- [YOUR TASK] Quote, with no changes, the lines that run from the top of the material to the line with "You are a computer-use agent. Viewport: 992px", both included.

══════

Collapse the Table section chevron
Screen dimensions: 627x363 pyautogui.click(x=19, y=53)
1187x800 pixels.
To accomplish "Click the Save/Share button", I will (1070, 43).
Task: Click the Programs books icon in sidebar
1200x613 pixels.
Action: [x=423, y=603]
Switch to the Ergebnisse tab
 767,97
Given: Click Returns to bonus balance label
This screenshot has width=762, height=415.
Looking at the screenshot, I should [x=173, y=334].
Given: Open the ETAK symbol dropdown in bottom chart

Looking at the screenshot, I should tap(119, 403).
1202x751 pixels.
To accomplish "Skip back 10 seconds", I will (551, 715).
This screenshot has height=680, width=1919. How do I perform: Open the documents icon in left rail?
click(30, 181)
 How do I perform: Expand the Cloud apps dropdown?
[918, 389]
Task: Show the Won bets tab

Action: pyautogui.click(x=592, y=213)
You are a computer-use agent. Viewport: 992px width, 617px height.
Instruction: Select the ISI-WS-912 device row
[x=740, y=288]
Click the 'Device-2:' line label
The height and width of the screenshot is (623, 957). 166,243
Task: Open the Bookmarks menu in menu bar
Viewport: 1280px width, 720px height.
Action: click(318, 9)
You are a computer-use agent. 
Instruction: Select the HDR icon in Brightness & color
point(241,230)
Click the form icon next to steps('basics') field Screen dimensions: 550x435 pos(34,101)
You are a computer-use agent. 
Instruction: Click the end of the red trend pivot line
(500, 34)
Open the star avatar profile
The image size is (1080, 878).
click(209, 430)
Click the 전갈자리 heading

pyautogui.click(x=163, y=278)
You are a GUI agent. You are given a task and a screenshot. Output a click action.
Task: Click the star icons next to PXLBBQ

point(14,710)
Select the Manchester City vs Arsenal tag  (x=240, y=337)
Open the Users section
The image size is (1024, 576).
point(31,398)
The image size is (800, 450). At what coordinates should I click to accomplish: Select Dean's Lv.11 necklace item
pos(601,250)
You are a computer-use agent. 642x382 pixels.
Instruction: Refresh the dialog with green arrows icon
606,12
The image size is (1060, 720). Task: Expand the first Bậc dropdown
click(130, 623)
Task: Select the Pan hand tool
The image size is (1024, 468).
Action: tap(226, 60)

══════

- [FINISHED TASK]
Collapse the Table section chevron
Screen dimensions: 627x363 pyautogui.click(x=19, y=53)
1187x800 pixels.
To accomplish "Click the Save/Share button", I will (1070, 43).
Task: Click the Programs books icon in sidebar
1200x613 pixels.
Action: [x=423, y=603]
Switch to the Ergebnisse tab
 767,97
Given: Click Returns to bonus balance label
This screenshot has width=762, height=415.
Looking at the screenshot, I should [x=173, y=334].
Given: Open the ETAK symbol dropdown in bottom chart

Looking at the screenshot, I should tap(119, 403).
1202x751 pixels.
To accomplish "Skip back 10 seconds", I will (551, 715).
This screenshot has height=680, width=1919. How do I perform: Open the documents icon in left rail?
click(30, 181)
 How do I perform: Expand the Cloud apps dropdown?
[918, 389]
Task: Show the Won bets tab

Action: pyautogui.click(x=592, y=213)
You are a computer-use agent. Viewport: 992px width, 617px height.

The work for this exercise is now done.